Orient L’oud, ce luth traditionnel oriental, n’est pas tout à fait un instrument comme les autres. Authentique « espace » de réconciliation, lien symbolique unissant dans un même champ culturel des peuples et des traditions souvent en conflit au cours des siècles, il trimbale dans sa calebasse pas moins de trois mille ans d’histoire méditerranéenne et renferme dans la haute sophistication de son art ancestral tout l’héritage musical du monde arabe et islamique. Partant des rives sensuelles et hédonistes de la Méditerranée et s’élançant résolument vers l’Orient spiritualiste, englobant ainsi dans sa sphère d’influence aussi bien les pays du Maghreb que la Turquie, l’Iran et l’Irak, l’oud est cet instrument singulier où se cristallise miraculeusement l’essence même d’une tradition transnationale et transculturelle, riche de tous ces apports contradictoires.
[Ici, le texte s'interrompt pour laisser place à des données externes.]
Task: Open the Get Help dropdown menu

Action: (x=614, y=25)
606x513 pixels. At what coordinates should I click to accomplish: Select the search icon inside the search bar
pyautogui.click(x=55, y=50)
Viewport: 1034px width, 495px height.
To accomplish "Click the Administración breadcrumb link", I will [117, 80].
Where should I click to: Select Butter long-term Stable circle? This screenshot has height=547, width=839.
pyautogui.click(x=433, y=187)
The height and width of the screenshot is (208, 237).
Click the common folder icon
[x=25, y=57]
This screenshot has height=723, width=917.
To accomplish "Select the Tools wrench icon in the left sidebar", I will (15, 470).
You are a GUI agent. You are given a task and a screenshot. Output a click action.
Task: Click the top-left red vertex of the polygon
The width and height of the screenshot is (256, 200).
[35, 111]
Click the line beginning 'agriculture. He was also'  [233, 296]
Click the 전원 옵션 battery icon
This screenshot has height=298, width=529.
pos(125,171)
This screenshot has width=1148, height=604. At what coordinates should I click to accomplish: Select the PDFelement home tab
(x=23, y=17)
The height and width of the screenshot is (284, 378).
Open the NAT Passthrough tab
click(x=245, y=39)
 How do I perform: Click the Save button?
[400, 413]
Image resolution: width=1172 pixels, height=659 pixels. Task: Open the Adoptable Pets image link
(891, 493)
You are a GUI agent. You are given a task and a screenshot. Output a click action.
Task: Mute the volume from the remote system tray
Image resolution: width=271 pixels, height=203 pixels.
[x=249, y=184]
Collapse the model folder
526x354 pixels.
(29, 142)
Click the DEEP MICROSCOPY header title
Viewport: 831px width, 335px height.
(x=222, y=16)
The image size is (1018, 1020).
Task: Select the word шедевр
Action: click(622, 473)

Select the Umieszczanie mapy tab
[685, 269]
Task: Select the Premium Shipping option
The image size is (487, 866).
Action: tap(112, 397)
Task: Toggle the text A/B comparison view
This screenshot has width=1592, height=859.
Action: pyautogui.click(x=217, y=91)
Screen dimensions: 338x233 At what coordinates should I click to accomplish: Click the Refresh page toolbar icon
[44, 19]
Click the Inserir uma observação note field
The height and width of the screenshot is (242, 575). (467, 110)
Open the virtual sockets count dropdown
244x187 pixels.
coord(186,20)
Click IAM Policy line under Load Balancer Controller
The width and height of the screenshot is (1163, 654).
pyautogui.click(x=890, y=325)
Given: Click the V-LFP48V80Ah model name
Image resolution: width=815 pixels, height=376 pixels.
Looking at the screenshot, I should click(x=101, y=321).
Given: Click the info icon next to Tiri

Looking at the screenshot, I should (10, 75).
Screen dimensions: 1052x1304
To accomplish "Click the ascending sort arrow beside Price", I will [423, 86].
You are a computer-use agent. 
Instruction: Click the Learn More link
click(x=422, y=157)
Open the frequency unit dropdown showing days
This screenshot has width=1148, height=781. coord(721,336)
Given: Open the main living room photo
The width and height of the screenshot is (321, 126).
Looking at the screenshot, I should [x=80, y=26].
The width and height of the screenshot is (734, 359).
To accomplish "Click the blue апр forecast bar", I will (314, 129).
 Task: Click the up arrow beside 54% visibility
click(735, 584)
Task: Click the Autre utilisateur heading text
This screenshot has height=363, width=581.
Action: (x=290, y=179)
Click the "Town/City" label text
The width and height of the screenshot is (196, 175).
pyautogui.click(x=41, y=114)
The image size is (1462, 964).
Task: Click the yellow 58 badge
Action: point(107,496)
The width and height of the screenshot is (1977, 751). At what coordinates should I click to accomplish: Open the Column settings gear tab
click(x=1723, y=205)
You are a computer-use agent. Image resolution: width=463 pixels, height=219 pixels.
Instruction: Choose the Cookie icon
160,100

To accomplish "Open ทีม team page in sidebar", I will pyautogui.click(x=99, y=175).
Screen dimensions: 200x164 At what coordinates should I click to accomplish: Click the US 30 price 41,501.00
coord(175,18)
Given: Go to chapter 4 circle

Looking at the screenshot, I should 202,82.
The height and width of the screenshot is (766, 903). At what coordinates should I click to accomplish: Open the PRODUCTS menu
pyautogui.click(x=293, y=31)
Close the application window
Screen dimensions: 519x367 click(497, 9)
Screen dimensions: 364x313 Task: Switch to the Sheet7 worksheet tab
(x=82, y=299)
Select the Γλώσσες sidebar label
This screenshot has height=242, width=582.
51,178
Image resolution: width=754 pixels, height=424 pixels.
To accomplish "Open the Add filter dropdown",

Et c’est très précisément ce mouvement millénaire d’assimilation et d’intégration des différences qu’entend perpétuer et actualiser le Tunisien Anouar Brahem.
Depuis près de vingt ans maintenant qu’il laisse chanter son oud en toute liberté (au point de parfois lui en laisser prendre trop dans des projets fusionnels hasardeux), Brahem a exploré ainsi tous les continents stylistiques auxquels l’instrument s’est trouvé lié par son histoire. Mêlant avec grâce différentes sensibilités modales du Proche-Orient et du Maghreb (son maître Ali Sriti était adepte de la tradition orientale de la musique arabe, c’est-à-dire des courants syriens et égyptiens, et son style, à la fois tendre et ascétique, s’en ressent), et les confrontant amoureusement à divers types d’improvisations, Brahem s’est forgé au fil du temps une manière originale, à la fois aventureuse dans ses écarts pris avec la règle et respectueuse de l’esprit syncrétique de la musique arabe, évitant finalement tout autant clichés orientalistes qu’hybridations mondialistes. Pourtant, après la séduction un brin tapageuse de quelques projets un peu trop volontaristes dans leur ambition d’ouverture, Brahem semble s’être recentré ces derniers temps vers une musique plus personnelle et intimiste dont ce disque Astrakan Café apparaît comme l’aboutissement. En trio avec des complices de longue date, le clarinettiste turc d’origine rom, Barbaros Erköse, et le percussionniste tunisien Lassad Hosni, Anouar Brahem nous embarque dans un étonnant voyage mental, entre confidence amicale sur le ton de la conversation et rêverie méditative. L’austérité sensualiste de l’oud, passant de motifs mélodiques géométriques propres à la tradition arabe à d’exquises ornementations tirées de miniatures persanes ; la plainte vaporeuse de la clarinette d’Erköse dérivant en longues phrases alanguies et serpentines, dans la même ligne déroulée, des Balkans à l’Asie mineure, de la mélancolie rom à la spiritualité ascétique du ney iranien ; le tapis subtil et mouvant des percussions empruntant aux diverses traditions rythmiques orientales avec justesse et sobriété tout tend dans cette musique rigoureuse à redéfinir une fois de plus les contours d’un univers poétique et culturel composite oscillant sans cesse entre pudeur et sensualité, nostalgie et recueillement.